You want the fastest possible setup (5 minutes)
You use OpenAI/Anthropic directly without frameworks
Cost tracking and basic logging are your primary needs
You don't need deep evaluation features

Choose Langfuse if:

You want open source with no vendor lock-in
Self-hosting matters (data residency, cost control)
You use multiple frameworks or providers
You need prompt versioning and management

Choose LangSmith if:

LangChain or LangGraph powers your application
Zero-config tracing is worth the framework coupling
You want built-in evaluation workflows
Budget allows $39+/seat/month

Choose Phoenix if:

You need fully open source (self-host everything)
Built-in evaluation is important
You want to keep prompts/responses on your infrastructure
You're comfortable with more setup effort

Getting Started

Week 1: Basic instrumentation

Pick a tool based on your stack
Instrument your main LLM calls
Verify traces appear in dashboard

Week 2: Add context

Tag requests with user, feature, environment
Set up cost tracking
Create overview dashboard

Week 3: Alerts and evaluation

Configure critical alerts (error rate, cost spikes)
Run quality evaluations on 10% of traffic
Build debugging workflow

Week 4: Production hardening

Instrument multi-step workflows fully
Set up sampling for high-volume endpoints
Document debugging runbooks

Enterprise AI trends show observability becoming a baseline requirement for production deployments.

For teams building AI applications without dedicated platform expertise, integrated solutions like Prem Studio include evaluation and observability as part of the development workflow. The documentation covers the full integration process.

FAQ

Which LLM observability tool has the best free tier?

Helicone offers 100K requests/month free.
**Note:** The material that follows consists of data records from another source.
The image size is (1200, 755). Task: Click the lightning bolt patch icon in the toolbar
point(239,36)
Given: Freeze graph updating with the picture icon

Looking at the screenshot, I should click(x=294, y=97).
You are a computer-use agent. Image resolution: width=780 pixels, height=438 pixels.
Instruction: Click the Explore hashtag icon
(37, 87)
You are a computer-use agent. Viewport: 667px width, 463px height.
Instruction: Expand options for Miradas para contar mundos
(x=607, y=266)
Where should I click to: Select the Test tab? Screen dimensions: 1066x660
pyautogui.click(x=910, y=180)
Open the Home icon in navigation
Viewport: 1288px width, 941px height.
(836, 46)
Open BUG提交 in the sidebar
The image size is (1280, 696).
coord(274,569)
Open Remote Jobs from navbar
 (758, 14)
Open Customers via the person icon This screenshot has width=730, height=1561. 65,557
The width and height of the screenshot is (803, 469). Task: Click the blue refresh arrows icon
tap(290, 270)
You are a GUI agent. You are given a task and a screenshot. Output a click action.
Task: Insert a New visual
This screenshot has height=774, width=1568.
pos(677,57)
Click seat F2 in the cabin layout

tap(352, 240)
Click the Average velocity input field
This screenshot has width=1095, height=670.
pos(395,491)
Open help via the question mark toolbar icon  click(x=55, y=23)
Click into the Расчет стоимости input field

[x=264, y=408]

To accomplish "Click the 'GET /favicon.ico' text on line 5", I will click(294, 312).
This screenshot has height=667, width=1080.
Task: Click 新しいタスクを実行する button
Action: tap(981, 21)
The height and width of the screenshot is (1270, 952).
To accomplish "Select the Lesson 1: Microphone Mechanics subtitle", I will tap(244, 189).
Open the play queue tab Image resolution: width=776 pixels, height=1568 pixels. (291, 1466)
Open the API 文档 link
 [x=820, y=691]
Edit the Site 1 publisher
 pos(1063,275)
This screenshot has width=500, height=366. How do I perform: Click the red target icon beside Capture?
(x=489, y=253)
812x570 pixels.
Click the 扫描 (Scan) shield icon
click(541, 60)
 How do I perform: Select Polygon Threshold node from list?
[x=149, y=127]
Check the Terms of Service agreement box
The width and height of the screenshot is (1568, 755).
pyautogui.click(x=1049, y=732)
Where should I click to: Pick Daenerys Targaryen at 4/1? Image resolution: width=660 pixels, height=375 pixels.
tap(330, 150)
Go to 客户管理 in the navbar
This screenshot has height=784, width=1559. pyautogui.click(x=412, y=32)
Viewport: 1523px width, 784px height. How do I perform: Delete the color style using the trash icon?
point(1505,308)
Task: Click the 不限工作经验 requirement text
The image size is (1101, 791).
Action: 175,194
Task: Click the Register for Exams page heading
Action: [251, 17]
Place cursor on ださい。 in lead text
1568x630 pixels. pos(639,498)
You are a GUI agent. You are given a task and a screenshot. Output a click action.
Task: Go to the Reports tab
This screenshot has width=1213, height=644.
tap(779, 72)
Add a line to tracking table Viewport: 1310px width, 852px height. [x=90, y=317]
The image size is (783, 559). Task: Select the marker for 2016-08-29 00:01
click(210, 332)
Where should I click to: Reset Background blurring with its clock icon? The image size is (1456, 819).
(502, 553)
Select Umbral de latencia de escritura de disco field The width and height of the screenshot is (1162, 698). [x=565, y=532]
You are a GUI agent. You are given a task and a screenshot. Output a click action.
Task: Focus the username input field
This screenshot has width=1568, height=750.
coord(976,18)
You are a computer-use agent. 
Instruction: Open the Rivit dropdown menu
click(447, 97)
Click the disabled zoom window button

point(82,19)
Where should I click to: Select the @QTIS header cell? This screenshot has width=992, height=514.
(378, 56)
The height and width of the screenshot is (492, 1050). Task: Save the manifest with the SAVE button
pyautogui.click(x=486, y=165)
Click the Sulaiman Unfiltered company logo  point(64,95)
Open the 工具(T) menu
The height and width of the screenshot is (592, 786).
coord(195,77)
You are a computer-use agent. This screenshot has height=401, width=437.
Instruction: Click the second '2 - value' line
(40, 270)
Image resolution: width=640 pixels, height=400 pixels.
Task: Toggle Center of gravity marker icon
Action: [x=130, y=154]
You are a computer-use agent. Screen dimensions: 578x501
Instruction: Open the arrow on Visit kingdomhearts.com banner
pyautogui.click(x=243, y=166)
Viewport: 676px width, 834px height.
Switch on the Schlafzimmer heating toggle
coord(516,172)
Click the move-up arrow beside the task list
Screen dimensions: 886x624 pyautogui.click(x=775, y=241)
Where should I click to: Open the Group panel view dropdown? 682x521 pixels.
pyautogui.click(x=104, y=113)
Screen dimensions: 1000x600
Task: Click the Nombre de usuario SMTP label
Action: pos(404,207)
Langfuse Cloud provides 50K events/month. LangSmith gives 5K traces/month. Phoenix self-hosted is unlimited and free. For production use without paying, self-host Langfuse or Phoenix.

Can I use multiple observability tools together?

Yes. A common pattern is Helicone for cost tracking (proxy) plus Phoenix for evaluations. OpenTelemetry-based tools export traces in standard format, so you can send data to multiple backends.

How much engineering time does setup require?

Helicone: 15-30 minutes. LangSmith with LangChain: 15 minutes. Langfuse: 1-2 hours for full instrumentation. Phoenix: 2-4 hours including evaluation setup. Self-hosting any tool adds 2-4 hours for infrastructure.

Should I self-host or use cloud?

Self-host if: data residency requirements, high volume (cost savings), or you need full control. Use cloud if: team is small, want managed infrastructure, or need support SLAs. Most teams start on cloud and migrate to self-hosted as volume grows.

How do I handle high-volume logging?

Sample at high volume. Log 100% of errors and slow requests. Log 10-20% of normal requests for quality evaluation. All tools support sampling configuration. For teams with strict data security requirements, consider what you're logging since prompts may contain sensitive data.

What metrics should I alert on?

Start with: error rate >5% for 5 minutes, P95 latency >10 seconds, cost exceeding 150% of daily budget. Add quality score drops once you have evaluation running. Tune thresholds based on your baseline to avoid alert fatigue.